Oliver Kahn erinnert sich in der Abendzeitung an ähnliche Situationen in Nürnberg und meint, dass solche Dinge zum Profigeschäft dazugehören.
In einem kurzen Kommentar für die Dortmunder Ruhr Nachrichten findet Matthias Dersch die Pfiffe gegen Neuer beschämend und sieht in ihnen aber auch eine logische Folge einer Fehlentwicklung.
Das Problem des DFB ist ein hausgemachtes. Durch die teuren Preise werden viele echte Fans ausgesperrt. Die, die kommen, wollen für ihr Geld unterhalten werden und deutsche Tore sehen. Nichts anderes. Die Pfiffe gegen Neuer waren die logische Folge dieser Fehlentwicklung.
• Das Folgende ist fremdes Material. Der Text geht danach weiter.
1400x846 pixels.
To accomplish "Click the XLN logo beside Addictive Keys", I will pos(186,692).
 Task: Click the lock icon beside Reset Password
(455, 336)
Eine Meinung, der sich der Rote Erde-Blog anschließt
Es geht bei dem Besuch der Spiele nicht mehr um das Fußballspiel, es geht um das „Erlebnis“. Egal ob im Stadion oder auf der Fanmeile bei den großen Turnieren: je mehr lächerliche Assecoires, desto besser. Dass es einmal Hasenohren in schwarz-rot-gold geben würde und es auch noch tatsächlich Menschen gibt, die diese auf ihr Haupt setzen würden – das hätte man in den 70ern mal Günter Netzer und Gerd Müller erzählen sollen, die hätten sich schlapp gelacht.
Hipster-Forscher Christian Spiller macht bei Zeit Online die Unmutsbekundungen eher an einer neuen Haltung der DFB-Elf gegenüber fest.
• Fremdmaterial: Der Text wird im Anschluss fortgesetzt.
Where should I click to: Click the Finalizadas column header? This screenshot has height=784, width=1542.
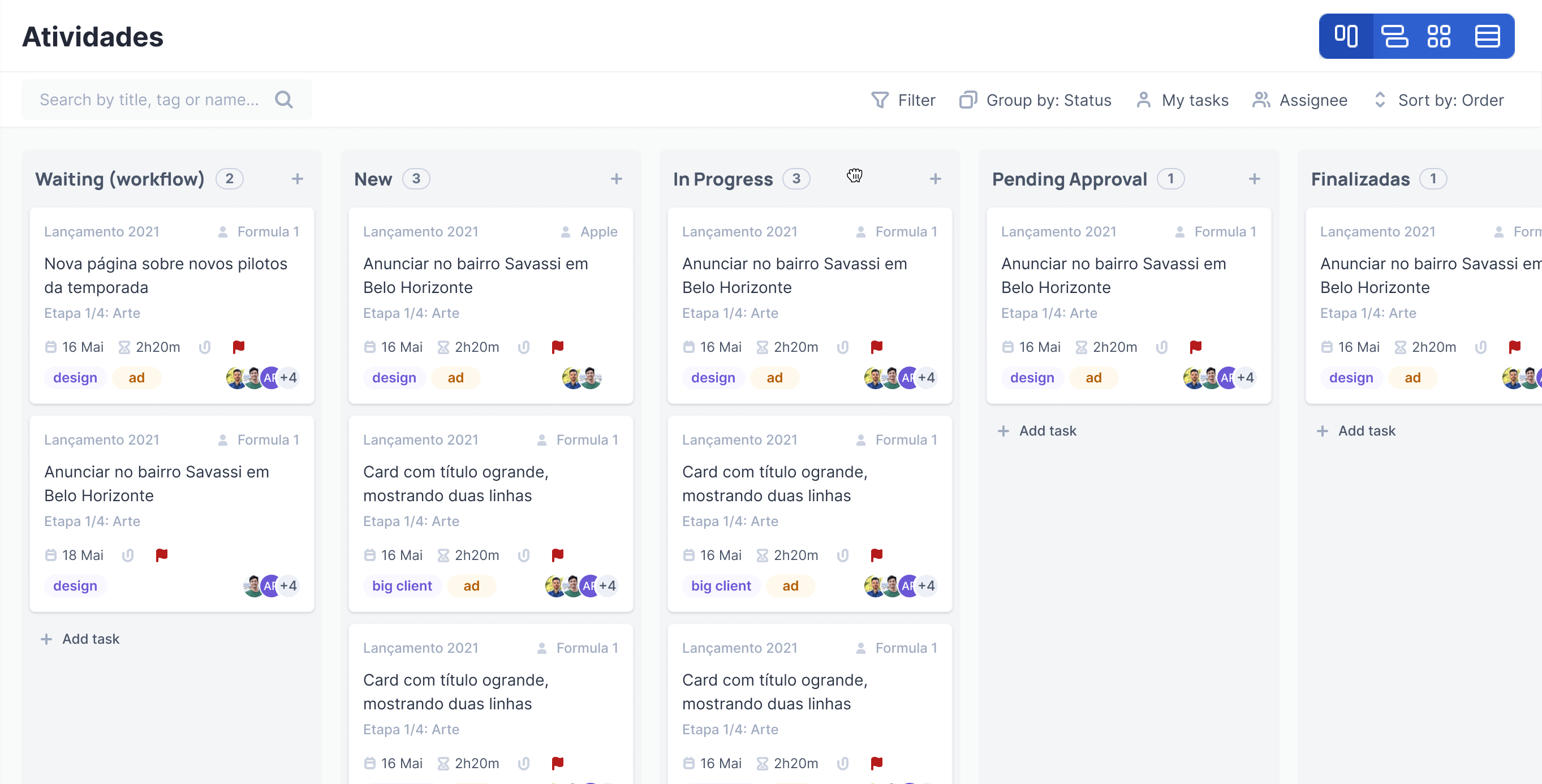[x=1360, y=179]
Seit dem Sommer ist die Stimmung gekippt. Viele deutsche Fans haben ihre Skepsis gegen Joachim Löw und seinen Fußball kultiviert. Die EM-Niederlage gegen Italien und das seltsame Spiel gegen Schweden haben sich tief eingebrannt ins nationale Fußballunterbewusstsein.
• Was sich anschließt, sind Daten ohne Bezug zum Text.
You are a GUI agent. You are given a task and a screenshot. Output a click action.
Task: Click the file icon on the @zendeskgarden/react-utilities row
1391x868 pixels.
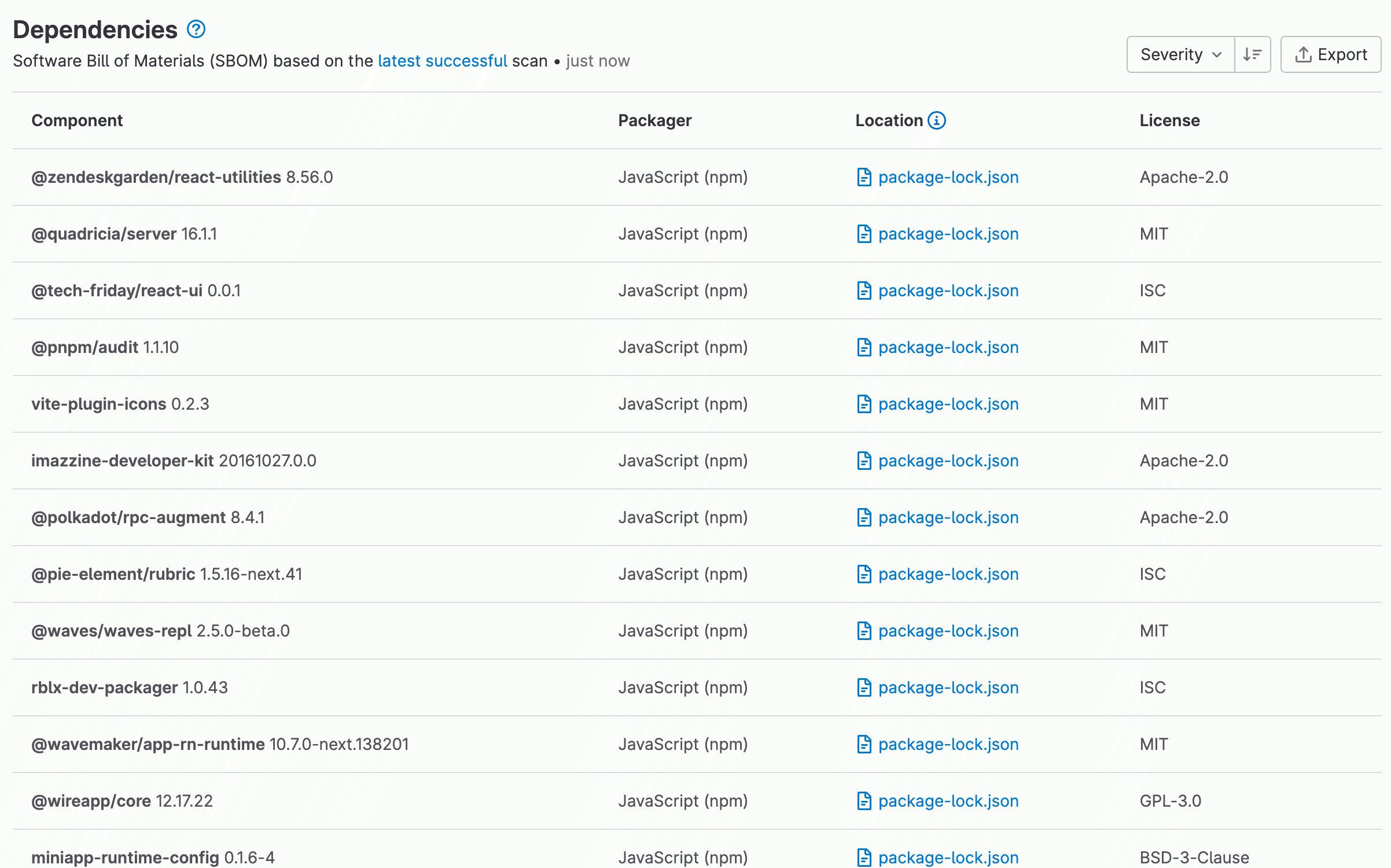click(863, 177)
Alexander Endl von Clubfans United wittert im Gespräch mit Spiegel Online hingegen eine Verschwörung gegen Nürnberg als Länderspielort. Das sieht André Heindl, der für Nord- und Ostbayern zuständige Fanclub Betreuer des Fanclubs der Nationalmannschaft nicht so. Er sagt, es war eine gezielte Aktion „bestimmter Gruppen.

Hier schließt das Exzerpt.